The song was a huge hit with many variations and led to films in 1936, 1966 and 1991.  Here is the trailer to the 1966 film starring Elvis Presley:

httpv://www.youtube.com/watch?v=6IDmVrECDi4

The actual people involved in the 1899 shooting were black, not white.

ABOVE:
ABOVE: The sculpture 'Meeting of the Waters' by Carl Milles located in the center of Aloe Plaza

The city’s 1947 Master Plan indicates “The Aloe Plaza and Milles Fountain make a distinguished gateway to the city.” The cost listed was $2,600,000.  The sculpture and fountain by Milles was controversial at the time:

The fountain, originally named “The Wedding of the Rivers,” depicts the union of the Missouri and the Mississippi Rivers, represented by the two central figures.
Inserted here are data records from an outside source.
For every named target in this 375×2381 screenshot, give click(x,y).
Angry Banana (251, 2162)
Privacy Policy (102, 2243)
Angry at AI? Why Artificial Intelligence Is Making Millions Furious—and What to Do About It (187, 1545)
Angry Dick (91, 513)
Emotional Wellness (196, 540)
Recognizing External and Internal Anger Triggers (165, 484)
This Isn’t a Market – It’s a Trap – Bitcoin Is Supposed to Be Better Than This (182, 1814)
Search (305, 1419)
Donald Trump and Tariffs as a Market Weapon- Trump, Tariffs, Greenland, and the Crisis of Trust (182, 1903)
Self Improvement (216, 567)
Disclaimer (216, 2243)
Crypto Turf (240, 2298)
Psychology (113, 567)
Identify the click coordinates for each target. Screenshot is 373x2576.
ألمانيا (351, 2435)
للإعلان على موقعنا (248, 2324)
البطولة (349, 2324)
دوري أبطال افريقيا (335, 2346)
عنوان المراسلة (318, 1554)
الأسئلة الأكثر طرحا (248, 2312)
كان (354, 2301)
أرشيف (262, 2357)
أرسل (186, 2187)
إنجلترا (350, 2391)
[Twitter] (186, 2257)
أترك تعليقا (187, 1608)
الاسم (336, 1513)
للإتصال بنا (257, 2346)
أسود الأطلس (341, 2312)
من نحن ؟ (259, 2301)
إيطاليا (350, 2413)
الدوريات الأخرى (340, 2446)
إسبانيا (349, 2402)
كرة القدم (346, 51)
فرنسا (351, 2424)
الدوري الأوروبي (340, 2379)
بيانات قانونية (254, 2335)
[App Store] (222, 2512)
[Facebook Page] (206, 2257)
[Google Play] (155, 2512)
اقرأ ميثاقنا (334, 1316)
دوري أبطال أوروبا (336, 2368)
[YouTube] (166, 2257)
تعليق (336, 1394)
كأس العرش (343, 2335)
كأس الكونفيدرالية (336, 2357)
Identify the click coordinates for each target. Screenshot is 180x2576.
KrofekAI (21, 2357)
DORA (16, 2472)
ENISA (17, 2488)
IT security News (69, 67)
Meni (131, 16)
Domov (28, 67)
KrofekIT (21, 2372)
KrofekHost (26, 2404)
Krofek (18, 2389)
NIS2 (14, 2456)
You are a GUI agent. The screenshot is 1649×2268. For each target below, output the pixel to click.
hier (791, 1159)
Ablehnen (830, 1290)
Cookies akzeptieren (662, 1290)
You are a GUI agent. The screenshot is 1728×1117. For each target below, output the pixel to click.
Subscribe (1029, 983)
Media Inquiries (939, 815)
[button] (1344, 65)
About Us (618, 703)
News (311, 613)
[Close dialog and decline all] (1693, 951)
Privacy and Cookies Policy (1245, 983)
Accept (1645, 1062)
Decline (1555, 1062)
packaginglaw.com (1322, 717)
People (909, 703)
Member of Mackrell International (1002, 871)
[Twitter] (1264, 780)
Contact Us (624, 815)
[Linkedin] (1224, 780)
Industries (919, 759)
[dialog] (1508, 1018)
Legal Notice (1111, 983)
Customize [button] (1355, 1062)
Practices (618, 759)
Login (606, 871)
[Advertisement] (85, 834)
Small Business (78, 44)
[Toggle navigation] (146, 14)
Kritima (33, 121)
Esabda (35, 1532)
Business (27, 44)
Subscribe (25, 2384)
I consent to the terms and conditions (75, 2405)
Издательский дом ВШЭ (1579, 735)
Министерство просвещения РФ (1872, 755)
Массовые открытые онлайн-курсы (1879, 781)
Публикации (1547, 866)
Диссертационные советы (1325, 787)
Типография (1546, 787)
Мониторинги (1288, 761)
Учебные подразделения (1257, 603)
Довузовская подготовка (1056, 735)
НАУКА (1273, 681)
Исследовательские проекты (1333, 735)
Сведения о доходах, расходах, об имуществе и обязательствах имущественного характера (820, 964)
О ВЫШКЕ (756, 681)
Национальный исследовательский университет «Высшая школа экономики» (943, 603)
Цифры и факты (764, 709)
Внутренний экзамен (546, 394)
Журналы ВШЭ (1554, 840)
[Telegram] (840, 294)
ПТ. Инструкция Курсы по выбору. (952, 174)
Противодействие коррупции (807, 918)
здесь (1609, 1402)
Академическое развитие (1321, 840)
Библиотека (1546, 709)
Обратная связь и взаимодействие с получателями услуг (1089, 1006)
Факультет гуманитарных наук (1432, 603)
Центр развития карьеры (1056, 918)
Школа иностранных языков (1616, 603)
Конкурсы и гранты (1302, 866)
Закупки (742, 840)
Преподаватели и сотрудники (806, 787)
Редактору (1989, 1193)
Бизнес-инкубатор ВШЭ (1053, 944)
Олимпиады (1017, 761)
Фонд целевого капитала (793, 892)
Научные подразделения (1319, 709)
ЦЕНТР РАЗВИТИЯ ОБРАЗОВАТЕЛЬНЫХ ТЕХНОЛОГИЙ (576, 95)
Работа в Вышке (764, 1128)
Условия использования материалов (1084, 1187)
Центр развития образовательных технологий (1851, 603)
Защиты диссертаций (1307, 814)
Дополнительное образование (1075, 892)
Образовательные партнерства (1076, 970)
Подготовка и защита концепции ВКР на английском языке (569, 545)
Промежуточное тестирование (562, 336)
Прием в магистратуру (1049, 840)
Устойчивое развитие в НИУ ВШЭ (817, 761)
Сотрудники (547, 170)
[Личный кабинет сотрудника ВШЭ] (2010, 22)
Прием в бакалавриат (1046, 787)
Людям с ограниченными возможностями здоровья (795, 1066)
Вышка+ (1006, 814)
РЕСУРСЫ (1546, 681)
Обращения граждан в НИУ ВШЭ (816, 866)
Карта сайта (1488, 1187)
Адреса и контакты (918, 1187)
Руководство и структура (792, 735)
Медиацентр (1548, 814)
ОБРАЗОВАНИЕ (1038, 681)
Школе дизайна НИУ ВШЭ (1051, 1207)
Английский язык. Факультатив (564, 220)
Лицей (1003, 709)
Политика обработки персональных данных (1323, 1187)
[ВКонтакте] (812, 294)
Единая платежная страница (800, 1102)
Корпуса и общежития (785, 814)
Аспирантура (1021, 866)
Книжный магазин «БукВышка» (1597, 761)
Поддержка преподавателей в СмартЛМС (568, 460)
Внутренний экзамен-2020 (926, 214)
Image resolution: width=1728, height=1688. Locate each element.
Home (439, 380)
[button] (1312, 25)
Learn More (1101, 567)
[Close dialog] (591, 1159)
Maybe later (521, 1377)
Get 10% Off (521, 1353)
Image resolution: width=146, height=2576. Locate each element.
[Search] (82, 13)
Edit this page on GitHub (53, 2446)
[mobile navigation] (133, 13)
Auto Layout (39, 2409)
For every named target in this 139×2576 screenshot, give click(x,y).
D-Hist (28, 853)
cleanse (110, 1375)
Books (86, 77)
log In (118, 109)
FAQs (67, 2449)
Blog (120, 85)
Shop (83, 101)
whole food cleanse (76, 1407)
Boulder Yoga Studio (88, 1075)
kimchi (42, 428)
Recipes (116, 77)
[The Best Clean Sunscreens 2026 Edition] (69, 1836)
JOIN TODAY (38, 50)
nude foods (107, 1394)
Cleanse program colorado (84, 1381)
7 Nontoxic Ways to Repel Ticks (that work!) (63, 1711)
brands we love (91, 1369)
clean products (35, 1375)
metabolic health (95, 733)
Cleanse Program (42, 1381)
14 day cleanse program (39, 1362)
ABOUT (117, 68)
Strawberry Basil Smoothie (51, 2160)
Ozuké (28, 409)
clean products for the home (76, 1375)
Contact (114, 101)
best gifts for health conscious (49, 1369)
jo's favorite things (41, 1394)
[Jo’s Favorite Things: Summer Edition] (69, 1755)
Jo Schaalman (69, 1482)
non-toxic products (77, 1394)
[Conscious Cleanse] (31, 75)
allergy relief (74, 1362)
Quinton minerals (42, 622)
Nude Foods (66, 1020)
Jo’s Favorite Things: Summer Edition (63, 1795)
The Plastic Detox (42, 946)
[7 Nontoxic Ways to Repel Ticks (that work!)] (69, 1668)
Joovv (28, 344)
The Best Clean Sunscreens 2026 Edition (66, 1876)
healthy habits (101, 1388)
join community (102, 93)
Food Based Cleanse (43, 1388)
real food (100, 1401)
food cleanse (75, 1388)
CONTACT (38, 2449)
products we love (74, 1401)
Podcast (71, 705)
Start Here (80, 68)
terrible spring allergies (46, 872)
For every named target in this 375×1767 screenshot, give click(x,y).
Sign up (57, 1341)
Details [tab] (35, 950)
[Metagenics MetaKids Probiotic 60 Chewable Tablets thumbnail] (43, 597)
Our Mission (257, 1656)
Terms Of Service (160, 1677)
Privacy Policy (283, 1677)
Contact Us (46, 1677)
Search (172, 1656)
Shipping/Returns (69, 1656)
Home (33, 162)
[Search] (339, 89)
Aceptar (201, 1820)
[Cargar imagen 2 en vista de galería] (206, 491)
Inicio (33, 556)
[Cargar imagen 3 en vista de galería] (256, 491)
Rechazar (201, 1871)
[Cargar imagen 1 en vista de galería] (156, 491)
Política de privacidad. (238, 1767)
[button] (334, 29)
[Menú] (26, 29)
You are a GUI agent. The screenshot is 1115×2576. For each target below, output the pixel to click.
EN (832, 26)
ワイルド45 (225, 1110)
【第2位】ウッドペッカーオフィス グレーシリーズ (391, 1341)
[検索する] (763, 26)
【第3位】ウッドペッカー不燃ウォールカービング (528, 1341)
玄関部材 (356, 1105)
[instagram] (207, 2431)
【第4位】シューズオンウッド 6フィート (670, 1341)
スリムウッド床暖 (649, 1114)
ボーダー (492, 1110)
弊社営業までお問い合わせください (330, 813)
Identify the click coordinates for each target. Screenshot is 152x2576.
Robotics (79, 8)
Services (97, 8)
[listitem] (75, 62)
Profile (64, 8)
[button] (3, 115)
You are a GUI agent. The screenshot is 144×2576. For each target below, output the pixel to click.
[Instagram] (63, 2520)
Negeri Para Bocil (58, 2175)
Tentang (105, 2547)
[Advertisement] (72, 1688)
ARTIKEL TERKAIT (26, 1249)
Accompanying the two main figures and forming a wedding procession are 17 water spirits, symbolic of the smaller streams that empty into the two major rivers.

An uproar arose over the nudity of the male figure, representing the Mississippi River and the female figure, the Missouri River. In deference to the criticism, the name of the fountain was changed to ,”The Meeting of the Waters.”

I think we should restore the name to “The Wedding of the Rivers” as originally intended by Miles.

ABOVE: St. Louis Union Station as seen from Aloe Plaza
ABOVE: St. Louis Union Station as seen from Aloe Plaza

Note that when Aloe Plaza was dedicated 70 years ago the buildings along the riverfront were just being razed.  The competition that gave us the Arch wasn’t held until 7 years later.  Clearly the city was busy razing buildings in many areas.  Despite my issues with the bad planning and reactionary policies that got us to today, the sculpture and fountain in Aloe Plaza always make me smile.